▶ **Task instructions**: Copy every line of the data exactly, keeping out any picture.
[Material provided Boundary: Start]
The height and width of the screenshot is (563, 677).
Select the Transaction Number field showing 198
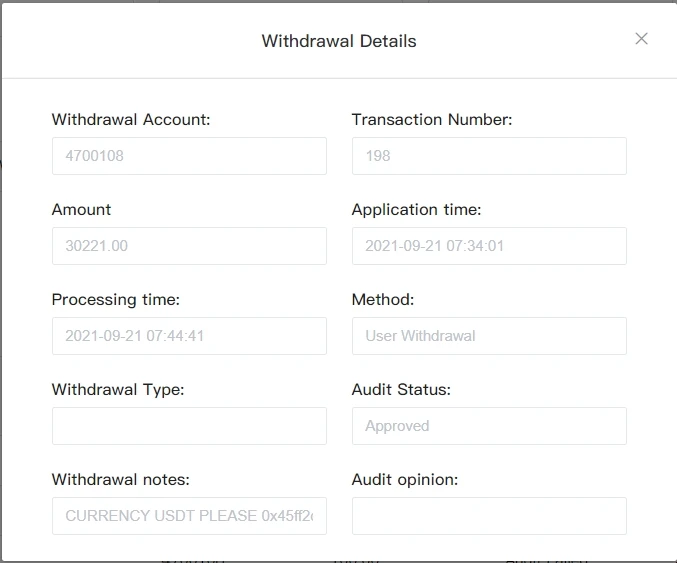[489, 156]
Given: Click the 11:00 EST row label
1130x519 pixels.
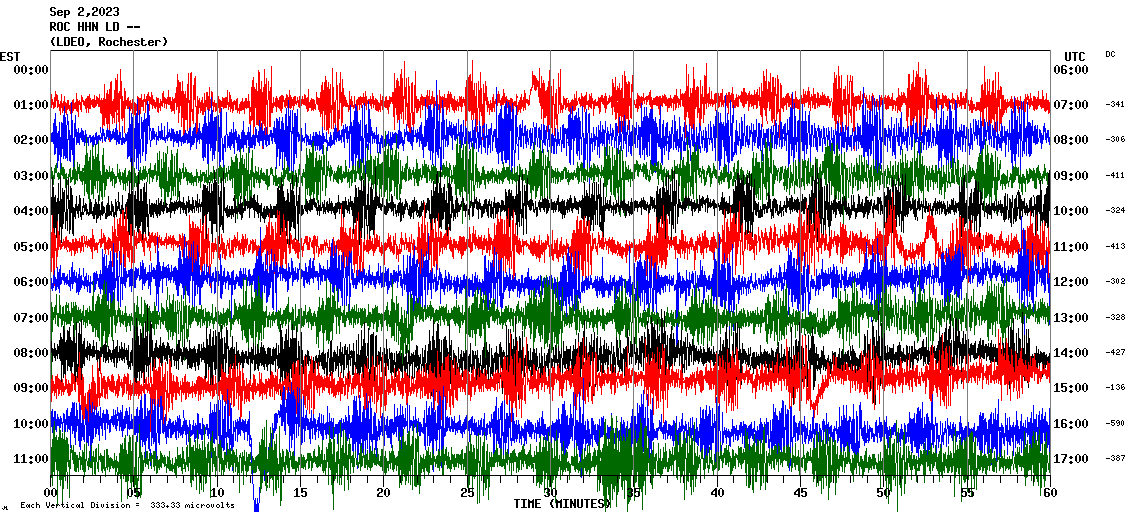Looking at the screenshot, I should pos(31,459).
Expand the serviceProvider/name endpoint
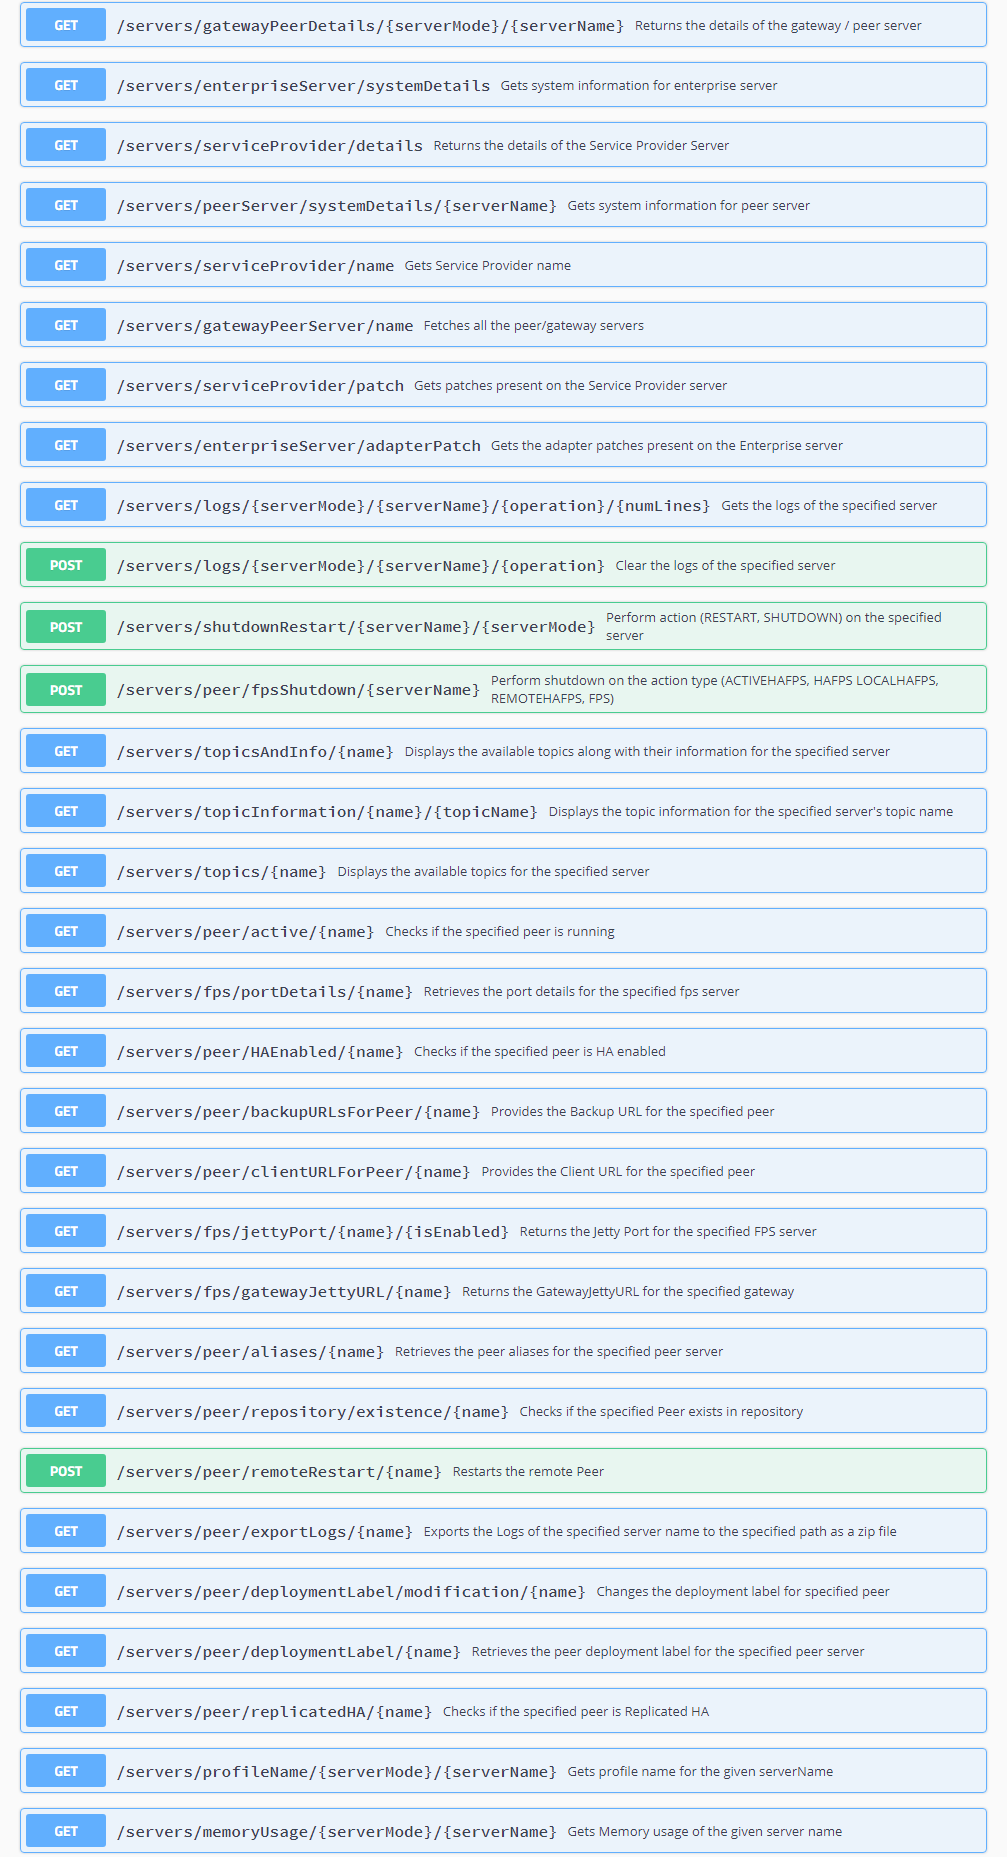 255,266
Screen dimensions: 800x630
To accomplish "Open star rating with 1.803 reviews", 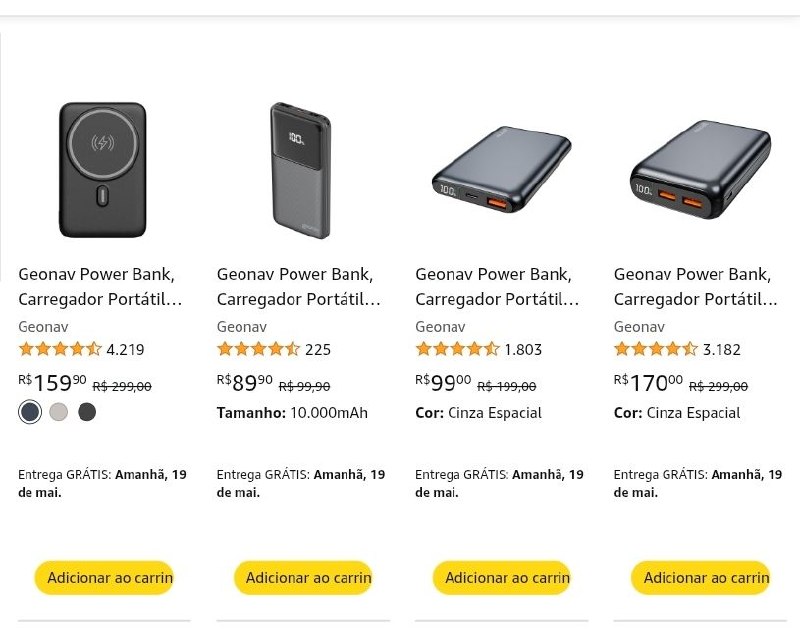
[Material provided Boundary: End]
▶ **Response to the task**:
The height and width of the screenshot is (563, 677).
Select the Transaction Number field showing 198
[489, 156]
Given: Click the 11:00 EST row label
1130x519 pixels.
Looking at the screenshot, I should pos(31,459).
Expand the serviceProvider/name endpoint
 255,266
Screen dimensions: 800x630
To accomplish "Open star rating with 1.803 reviews", 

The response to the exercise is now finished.